Call the domestic violence hotline (1-800-799-7233) if you need help deciding. Advocates can talk through your specific situation and help you assess danger levels.

12. Build Your Support Network

Isolation is an abuser’s best weapon. Fight against it by maintaining connections with people who care about you. Regular check-ins with trusted friends or family members mean someone will notice if you suddenly go silent.

Join support groups, either in person or online. Connecting with other survivors helps you feel less alone and provides practical advice from people who truly understand what you’re going through.

Find a therapist if you can access one safely. Many domestic violence organizations offer free counseling services. Therapy helps you process trauma, rebuild your self-esteem, and develop coping strategies for the road ahead.

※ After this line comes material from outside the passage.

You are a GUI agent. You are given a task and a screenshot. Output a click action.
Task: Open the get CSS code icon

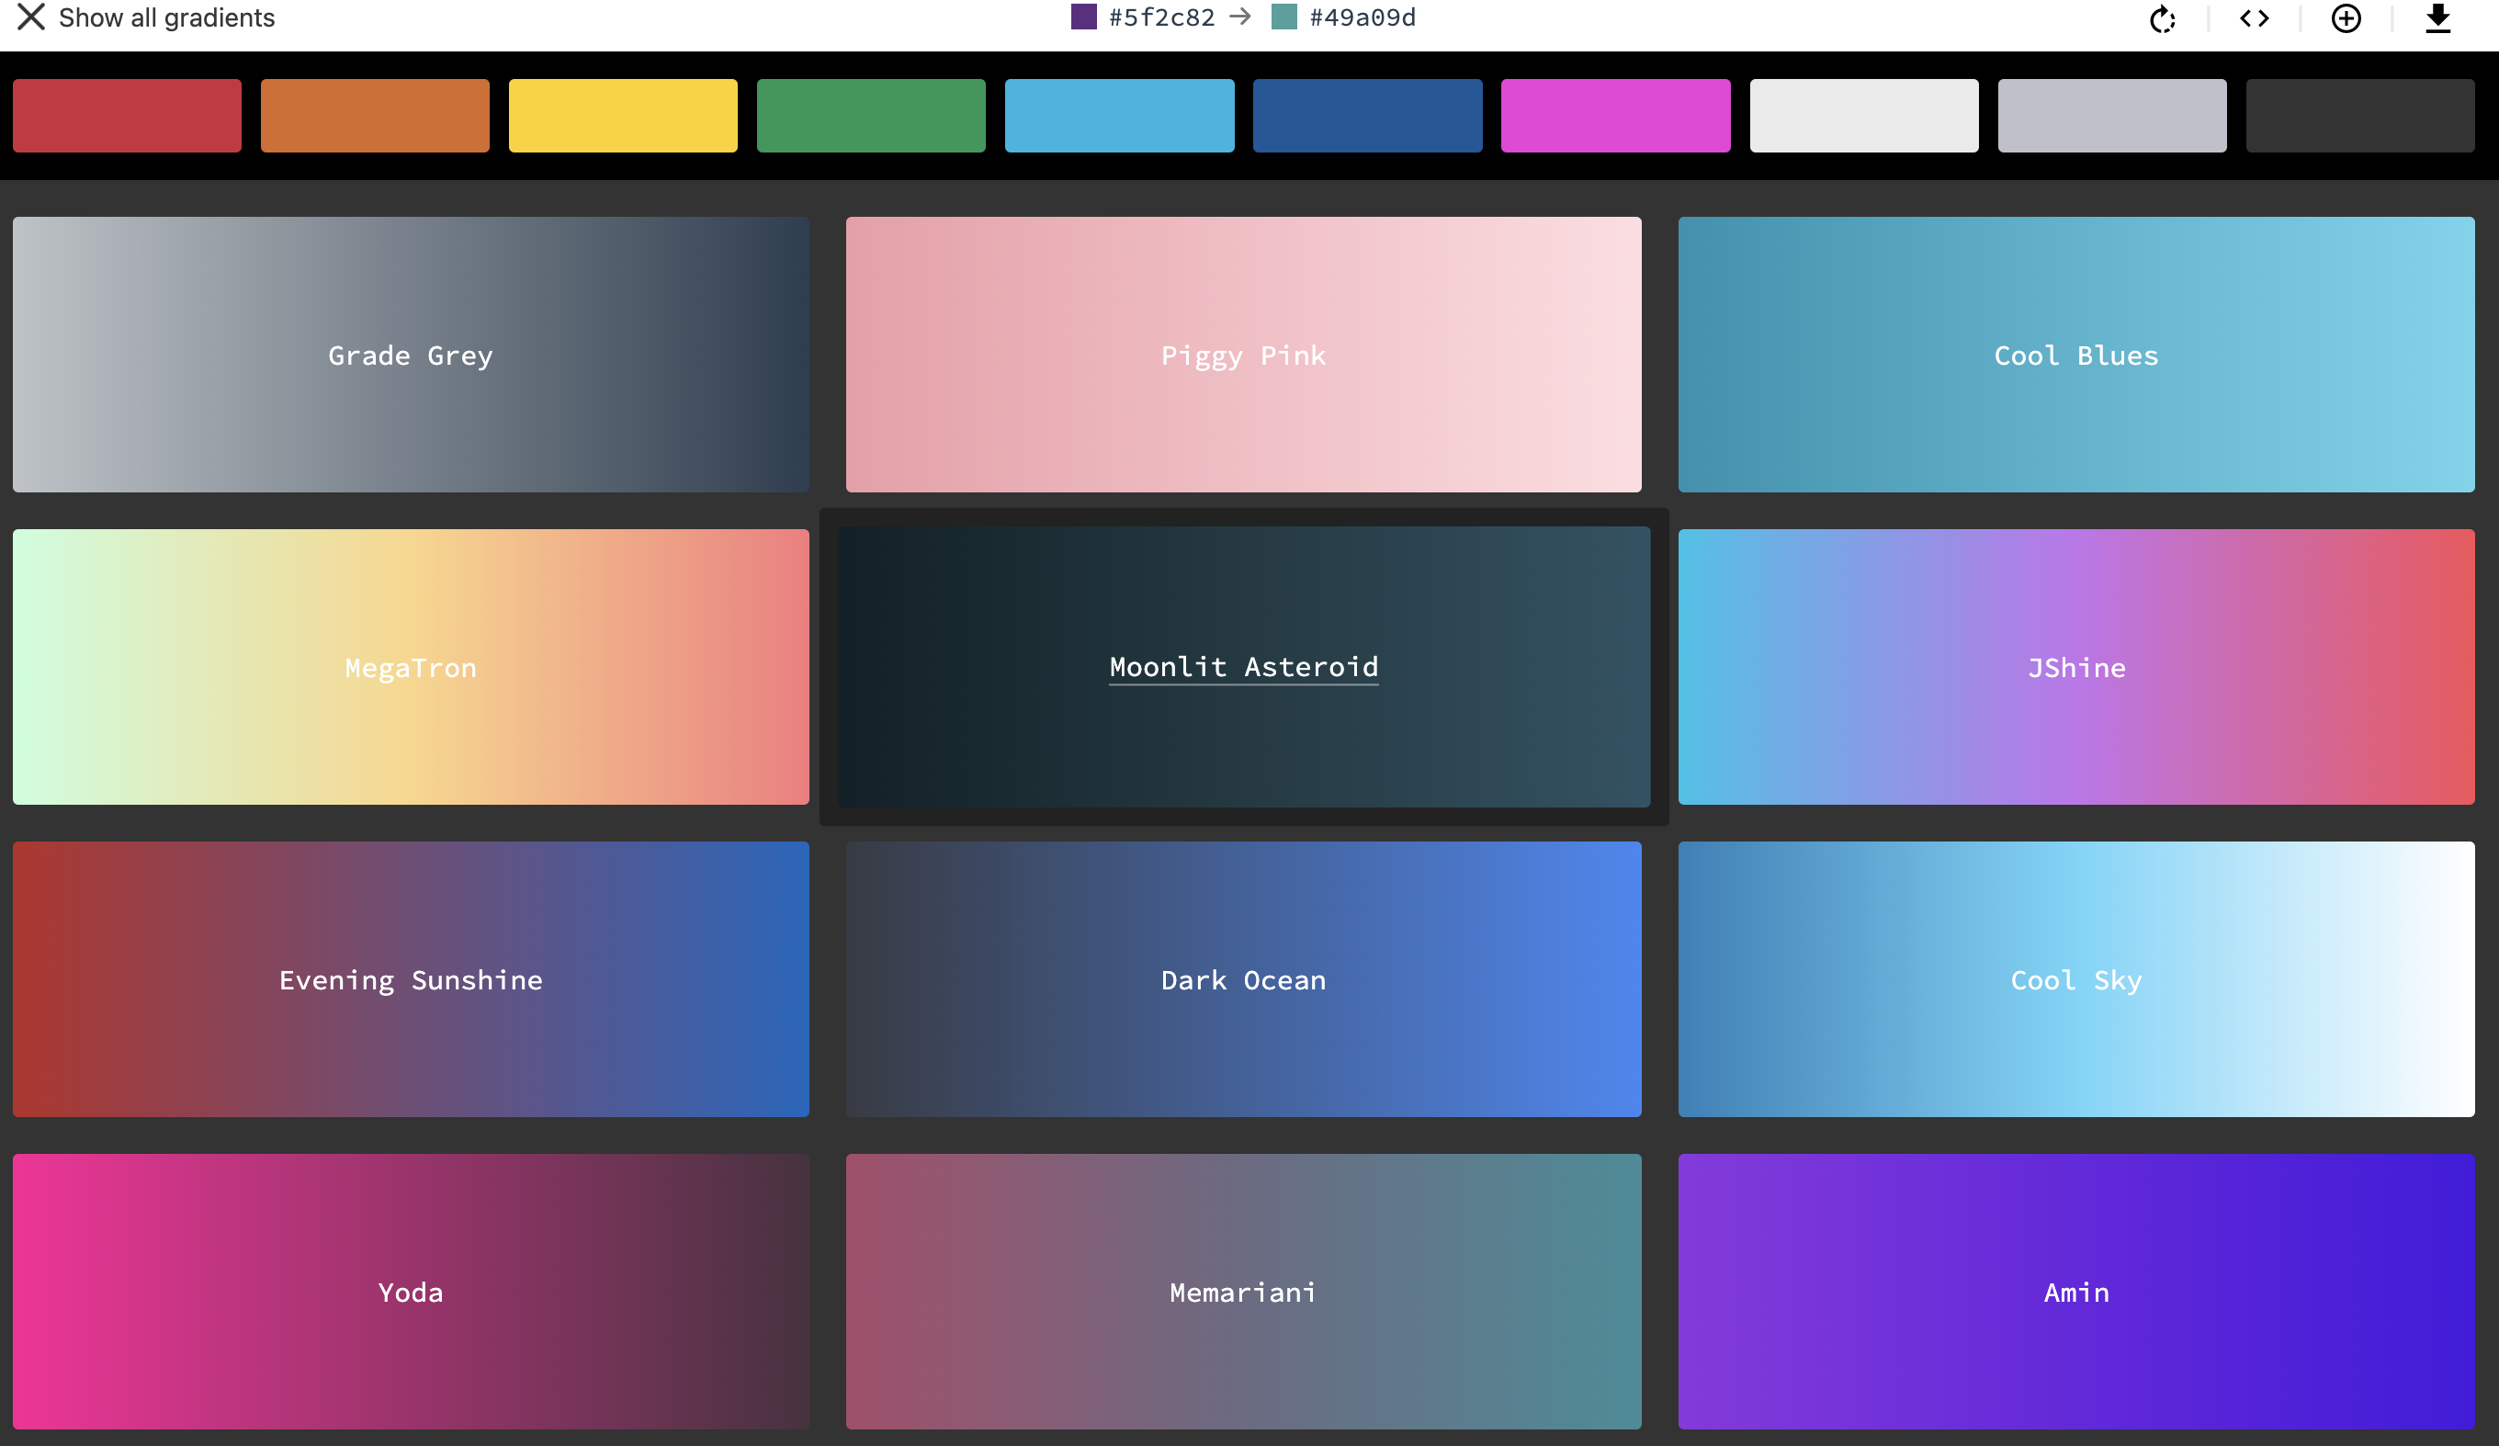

Religious or community organizations might offer assistance too—food banks, clothing drives, financial help with deposits or moving expenses. You don’t have to do this alone, and you don’t have to have all the answers yourself.

13. Plan for Pets

Your pets are family, and abusers know how much they mean to you. They might threaten or harm your animals to maintain control. Don’t let that stop you from leaving.

Contact local animal shelters or rescue organizations about fostering options. Many areas have programs specifically designed to house pets belonging to domestic violence survivors. Your local domestic violence shelter can connect you with these resources.

Document pet ownership if you can—veterinary records, adoption papers, and photos showing the pet with you over time. This matters if your abuser tries to claim the animal belongs to them.

Pack pet supplies in advance. Food, medications, vaccination records, and a favorite toy. If you’re leaving suddenly and can’t bring your pet immediately, know who can pick them up for you later.

Wrapping Up

Creating a safety plan takes courage, and following through takes even more. But you deserve to live without fear, without violence, and without constantly looking over your shoulder.

These steps aren’t guarantees—nothing can be—but they significantly improve your chances of leaving safely and staying safe afterward.

Start where you are, use what you have, and take one step at a time. Your life has value, and protecting it is always the right choice.